Прежде всего, хочется смягчить последнее и самое несомненное утверждение. Нельзя безоговорочно сказать, что никакой комментарий не должен объяснять все. Чередуются эпохи, когда комментарий служит немедленному решению интерпретаторских задач и когда он служит подведением итогов, запасником средств для будущих интерпретаций, — так сказать, свалочным местом всего накопленного. Комментарии к античным авторам в XVI веке были деловито-текстологические, в XVIII веке стали компилятивно-энциклопедическими cum notis variorum, в XIX веке дифференцировались на разные лады, потом опять стали разрастаться во все тематические стороны; лет пятьдесят назад вновь раздались голоса, что универсальные комментарии рушатся под собственной тяжестью и нужно делать языковые комментарии отдельно, а предметные отдельно; однако многотомные комментарии “про все-все-все” отнюдь не перестали издаваться. В России из-за нашего ускоренного развития и здесь, как во всем, сосуществуют потребности разных стадий — как в целенаправленном комментарии, так и в универсально-свалочном. Опыт работы последних десяти лет над издающимися академическими комментариями к Есенину, Ахматовой, Гумилеву и не издающимися к Пастернаку и Мандельштаму вроде бы показывает, что нужда во всеобъемлющем комментарии чувствуется — хотя бы для того, чтобы подвести итоги всему сделанному по этим авторам и подивиться, что сделано, оказывается, трагически меньше, чем казалось и чем нужно.
Это по поводу третьего предупреждения Ю.М. Лотмана. Теперь по поводу второго.

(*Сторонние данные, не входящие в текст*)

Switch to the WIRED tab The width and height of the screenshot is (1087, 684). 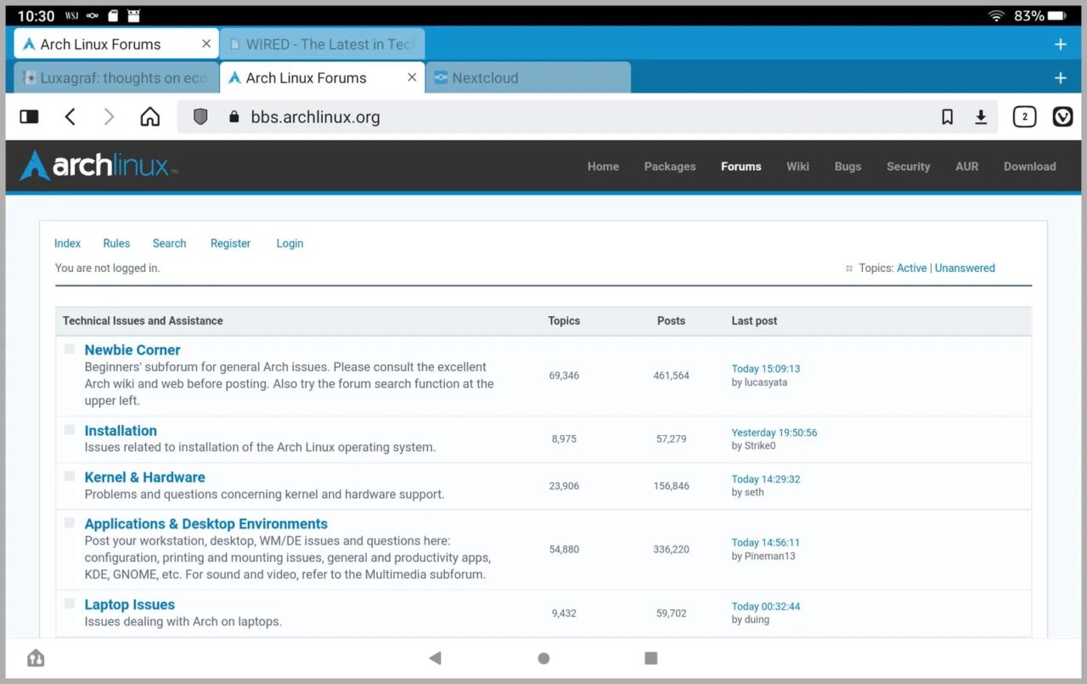click(323, 44)
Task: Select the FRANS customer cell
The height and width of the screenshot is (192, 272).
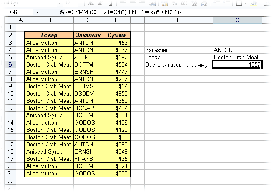Action: point(88,159)
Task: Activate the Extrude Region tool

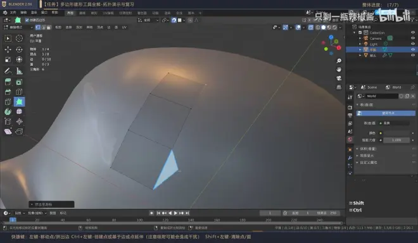Action: coord(8,82)
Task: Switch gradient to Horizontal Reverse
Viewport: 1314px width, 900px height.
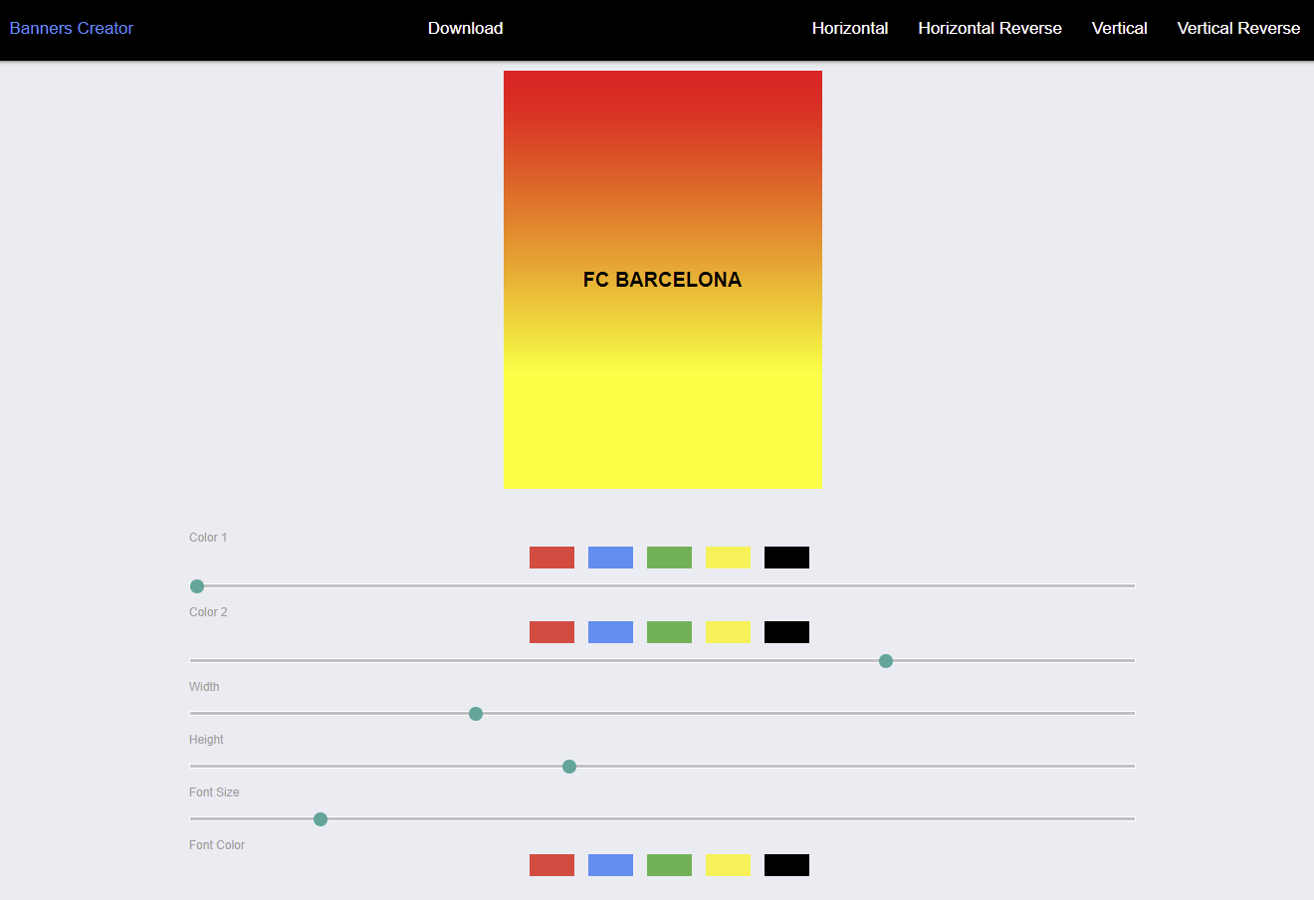Action: click(x=989, y=28)
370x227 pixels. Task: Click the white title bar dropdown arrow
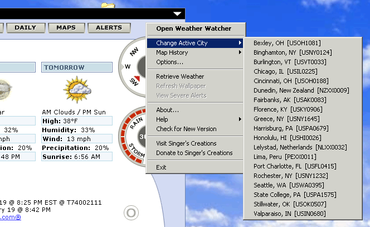177,13
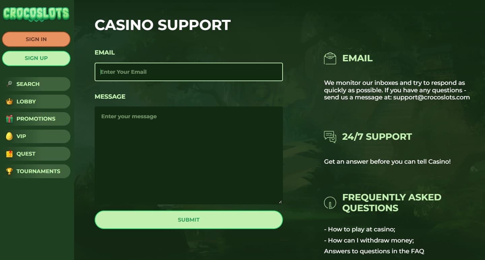The height and width of the screenshot is (260, 485).
Task: Select the Sign Up button
Action: point(36,58)
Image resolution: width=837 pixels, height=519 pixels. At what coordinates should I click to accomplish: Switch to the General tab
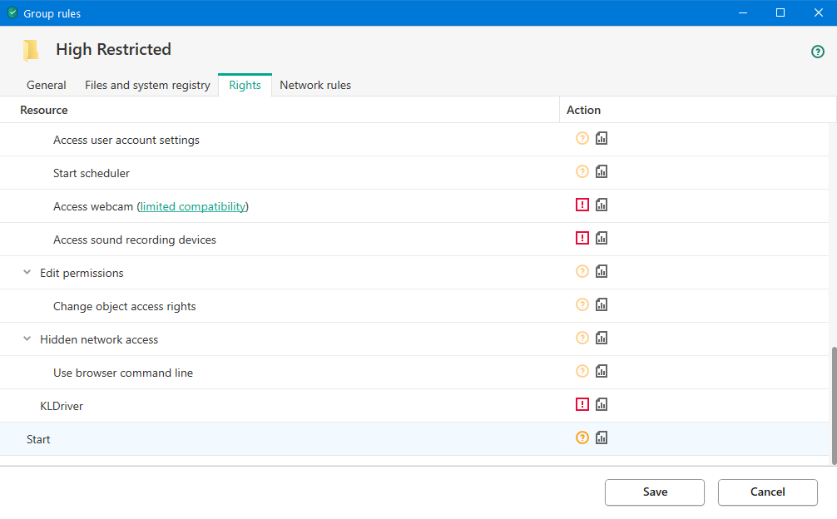coord(47,85)
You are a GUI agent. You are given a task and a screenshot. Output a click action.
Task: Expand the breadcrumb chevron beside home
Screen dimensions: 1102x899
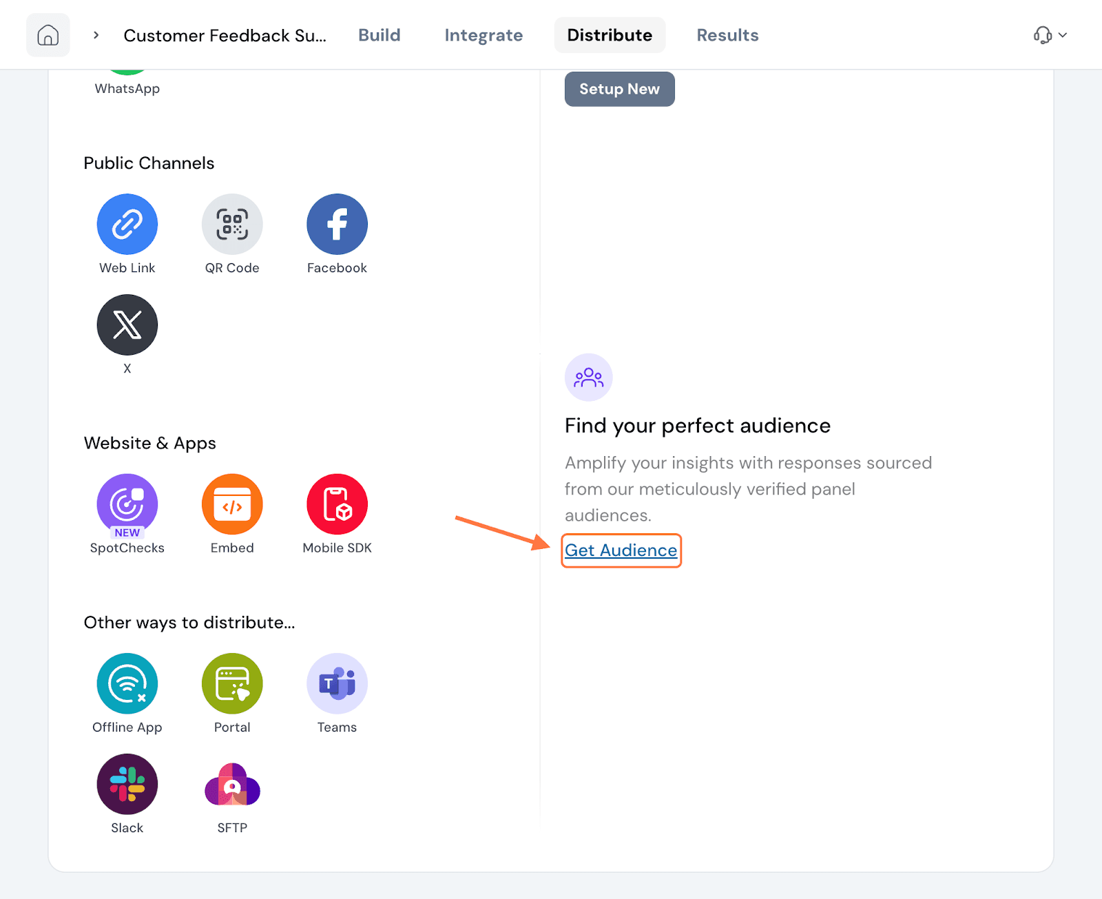(96, 35)

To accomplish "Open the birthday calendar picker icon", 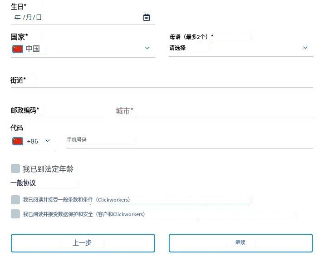I will coord(147,17).
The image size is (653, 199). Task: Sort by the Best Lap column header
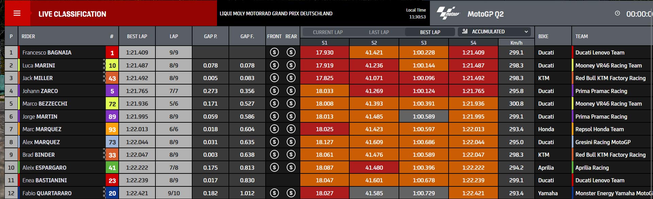137,36
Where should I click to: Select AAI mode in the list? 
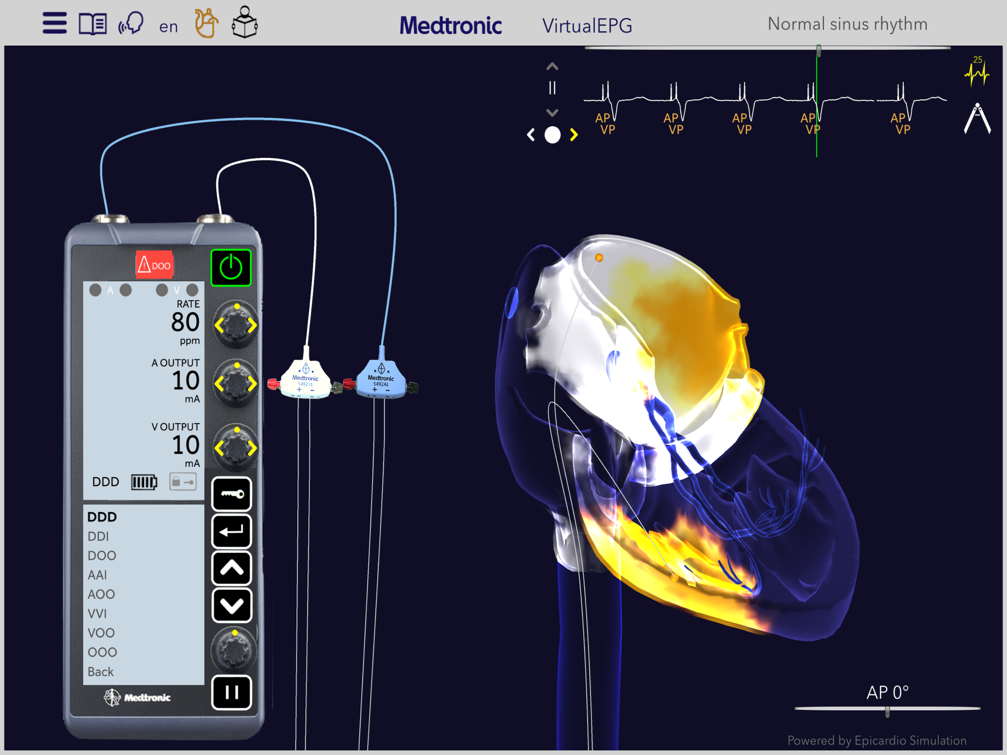[97, 575]
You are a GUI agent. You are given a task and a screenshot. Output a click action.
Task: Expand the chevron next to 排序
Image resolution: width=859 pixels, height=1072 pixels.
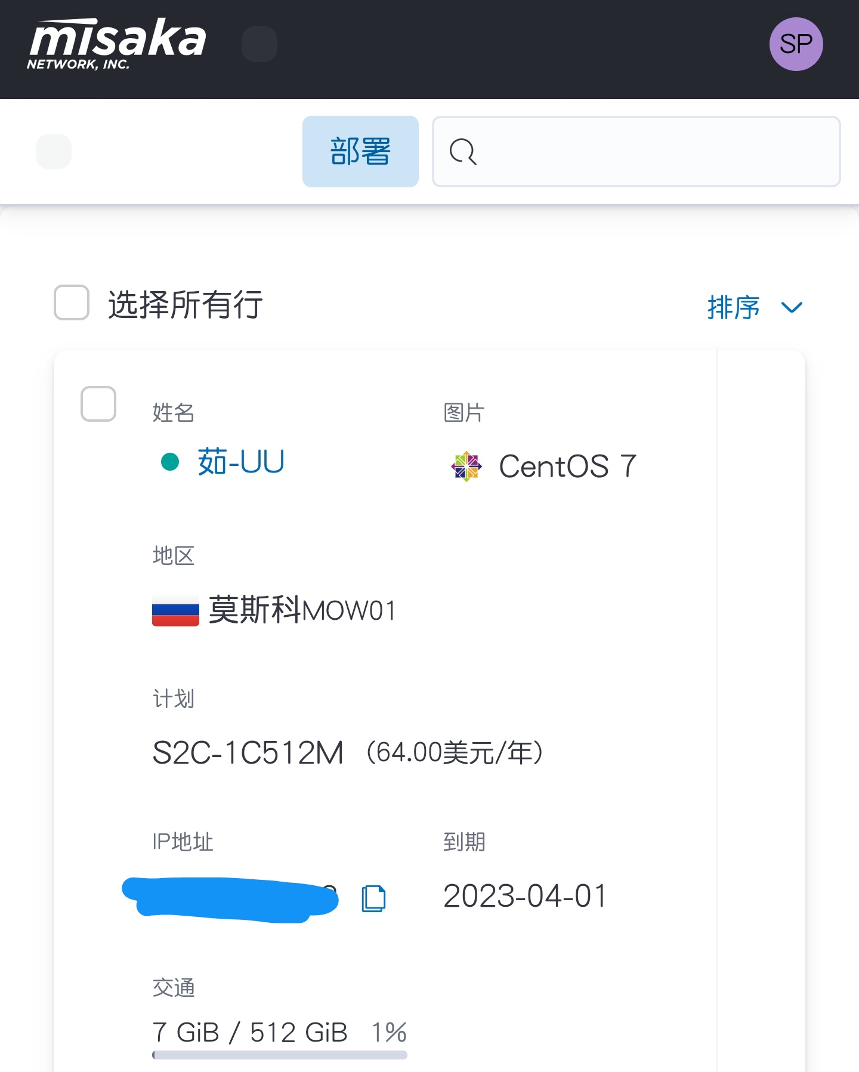pyautogui.click(x=792, y=307)

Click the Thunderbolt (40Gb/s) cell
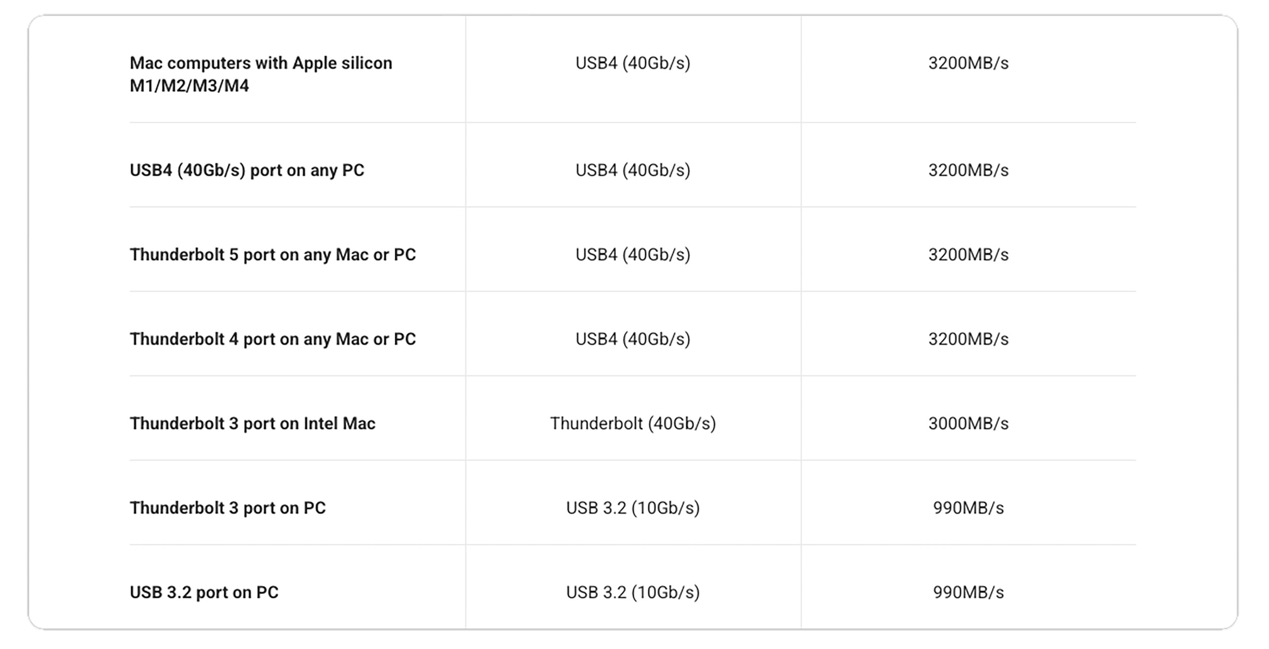pyautogui.click(x=633, y=423)
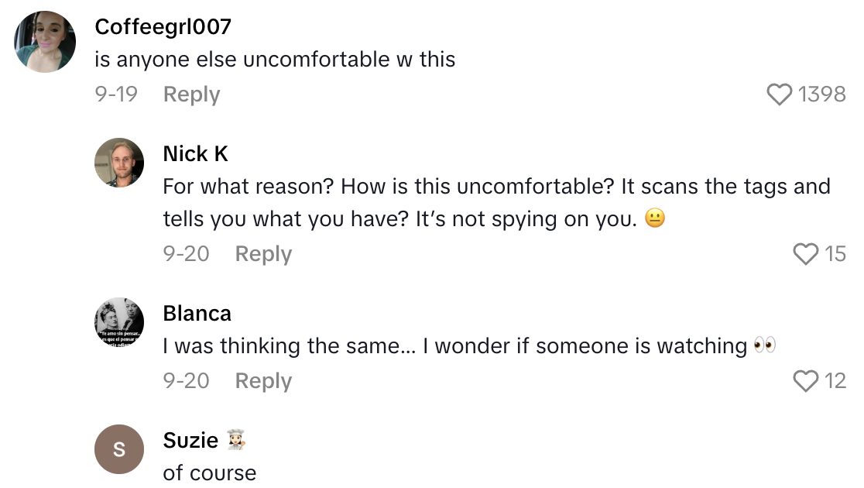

Лотман, в полном соответствии с современными комментаторскими тенденциями, пишет: так как всеобъясняющий комментарий невозможен и не нужен, то необходим комментарий специализированный, в зависимости от типа комментируемого текста. Какие здесь возможны направления специализации? Об этом Лотман прямо ничего не говорит, однако самим содержанием своего комментария к “Онегину” показывает, что таких направлений может быть три. Во-первых, комментарий, сосредоточенный на внетекстовом фоне, на быте и идеях освещаемой эпохи. Во-вторых — сосредоточенный на литературном фоне, на интертекстуальных перекличках автора с предшественниками и современниками, причем эти переклички тоже могут быть как словесные, так и идейные. В-третьих — сосредоточенный на языковом фоне, на языке и стиле, тоже с оглядками на литературную и внелитературную традицию. (К этому, вероятно, относится и комментарий к стиху: Лотман, мы помним, писал, что он необходим и только временно оставляется за бортом его книги.) Как это может сочетаться, легко видеть по образцам. Комментарий к “Онегину” самого Лотмана сосредоточен больше на реалиях и идеях, а комментарий Набокова — на реалиях и интертекстах, и оба лишь попутно касаются языка и стиля. Так вот, спрашивается, как эти разделения соотносятся с первым и главным предупреждением Ю.М. Лотмана — о разнице между концепционными и текстуальными разъяснениями к тексту?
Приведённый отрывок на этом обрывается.